H. Election of the Bank. The BANK may exercise its rights with respect to
Collateral without resorting or regard to other collateral or sources of
reimbursement for the Obligations of BORROWER to the BANK.
I. Assignment. If at any time, by assignment or otherwise, the BANK transfers
its rights in any of the Obligations and its rights in Collateral therefor, in
whole or in part, such transfer shall carry with it the powers and rights of the
BANK under this Agreement. the Loan Documents, and the Collateral so transferred
and the transferee shall become vested with such powers and rights whether or
not they are specifically referred to in the instrument evidencing the transfer.
If, and to the extent that the BANK retains such rights and Collateral, the BANK
shall continue to have the rights and powers herein set forth with respect
thereto. This Agreement and the Loan Documents shall be binding upon and inure
to the benefit of the BANK, the BORROWER and the Guarantor, their successors,
assigns, heirs and personal representatives; provided, however, the rights and
obligations of the BORROWER and the Guarantor are not assignable, delegable or
transferable without the consent of the BANK. All of the rights of the BANK
under this Agreement and the Loan Documents shall inure to the benefit of any
participating bank or banks and its or their successors and assigns.
J. Expenses: Proceeds of Collateral.
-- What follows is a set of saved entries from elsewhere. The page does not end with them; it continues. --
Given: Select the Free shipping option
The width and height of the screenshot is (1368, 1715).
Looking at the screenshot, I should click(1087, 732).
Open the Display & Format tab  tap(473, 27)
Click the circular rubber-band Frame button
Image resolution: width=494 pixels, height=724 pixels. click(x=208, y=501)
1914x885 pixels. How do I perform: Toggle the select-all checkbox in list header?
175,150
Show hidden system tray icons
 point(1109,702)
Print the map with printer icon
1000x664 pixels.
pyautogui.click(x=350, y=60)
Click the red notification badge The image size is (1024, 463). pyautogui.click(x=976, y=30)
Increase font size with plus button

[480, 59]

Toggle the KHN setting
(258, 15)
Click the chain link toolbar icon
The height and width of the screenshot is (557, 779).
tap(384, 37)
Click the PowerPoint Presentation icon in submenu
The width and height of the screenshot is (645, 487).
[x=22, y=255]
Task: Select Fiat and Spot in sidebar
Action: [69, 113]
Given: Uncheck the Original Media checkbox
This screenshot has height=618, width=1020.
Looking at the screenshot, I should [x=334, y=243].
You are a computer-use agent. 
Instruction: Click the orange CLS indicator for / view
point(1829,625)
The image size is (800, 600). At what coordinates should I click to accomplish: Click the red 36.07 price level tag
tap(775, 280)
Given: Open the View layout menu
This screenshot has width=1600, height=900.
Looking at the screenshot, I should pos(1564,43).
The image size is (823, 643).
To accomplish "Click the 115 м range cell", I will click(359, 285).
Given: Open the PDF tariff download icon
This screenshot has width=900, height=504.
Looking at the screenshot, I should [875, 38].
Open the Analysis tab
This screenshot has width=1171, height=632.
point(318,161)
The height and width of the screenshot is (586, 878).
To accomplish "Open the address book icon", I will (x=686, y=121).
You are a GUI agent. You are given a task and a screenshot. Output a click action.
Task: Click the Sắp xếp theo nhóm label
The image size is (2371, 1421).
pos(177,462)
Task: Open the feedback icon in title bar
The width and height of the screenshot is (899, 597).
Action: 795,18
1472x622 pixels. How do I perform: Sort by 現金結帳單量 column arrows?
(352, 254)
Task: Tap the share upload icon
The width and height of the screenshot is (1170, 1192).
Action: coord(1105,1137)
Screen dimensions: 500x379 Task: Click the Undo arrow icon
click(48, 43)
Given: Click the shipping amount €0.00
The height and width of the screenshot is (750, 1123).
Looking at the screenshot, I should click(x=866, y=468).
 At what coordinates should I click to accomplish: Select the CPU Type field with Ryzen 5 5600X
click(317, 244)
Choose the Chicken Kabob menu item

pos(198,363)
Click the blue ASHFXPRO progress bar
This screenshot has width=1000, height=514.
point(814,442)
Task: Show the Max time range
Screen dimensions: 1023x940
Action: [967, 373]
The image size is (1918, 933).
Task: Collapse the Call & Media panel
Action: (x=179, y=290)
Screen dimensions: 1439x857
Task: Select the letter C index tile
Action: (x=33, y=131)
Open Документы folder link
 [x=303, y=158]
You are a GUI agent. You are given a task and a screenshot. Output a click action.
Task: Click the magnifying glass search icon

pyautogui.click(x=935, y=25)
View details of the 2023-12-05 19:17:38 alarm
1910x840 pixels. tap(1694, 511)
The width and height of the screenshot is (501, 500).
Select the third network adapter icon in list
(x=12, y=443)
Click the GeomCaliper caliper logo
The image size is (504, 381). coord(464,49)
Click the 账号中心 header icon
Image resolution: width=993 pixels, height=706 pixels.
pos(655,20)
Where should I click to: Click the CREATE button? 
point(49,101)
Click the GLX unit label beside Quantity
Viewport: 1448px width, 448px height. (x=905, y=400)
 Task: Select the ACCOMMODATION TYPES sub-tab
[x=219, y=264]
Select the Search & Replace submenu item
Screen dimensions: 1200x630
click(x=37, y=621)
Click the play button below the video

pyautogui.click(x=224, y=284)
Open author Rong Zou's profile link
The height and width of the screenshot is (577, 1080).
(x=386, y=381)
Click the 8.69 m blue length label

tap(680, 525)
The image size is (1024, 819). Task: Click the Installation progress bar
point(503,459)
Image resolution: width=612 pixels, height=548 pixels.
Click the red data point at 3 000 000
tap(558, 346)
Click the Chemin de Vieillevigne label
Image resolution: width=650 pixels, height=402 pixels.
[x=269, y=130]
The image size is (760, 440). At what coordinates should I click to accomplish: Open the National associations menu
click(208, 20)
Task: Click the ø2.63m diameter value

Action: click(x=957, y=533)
The BORROWER and the Guarantor covenant and
agree that they shall pay to the BANK, on demand, any and all reasonable
out-of-pocket expenses, including reasonable attorneys' fees, court costs,
sheriffs' fees, and other expenses incurred or paid by the BANK in protecting
and enforcing its rights under this Agreement, the Loan Documents, and the other
Obligations. including the costs of preparation of this Agreement and the Loan
Documents, and any amendments, modifications, consents, or waivers in respect
thereof, and all filing, auditing, accounting, and appraisal fees. After
deducting all of said expenses and the reasonable expenses of retaking, holding,
preparing for sale, selling and the like, the residue of any proceeds of
collections or sale of Collateral shall be applied to the payment of principal
of or interest on Obligations of the BORROWER to the BANK in such order or
preference as the BANK may determine, and any excess shall be returned to the
BORROWER (subject to the provisions of the Uniform Commercial Code) and the
BORROWER shall remain liable for any deficiency.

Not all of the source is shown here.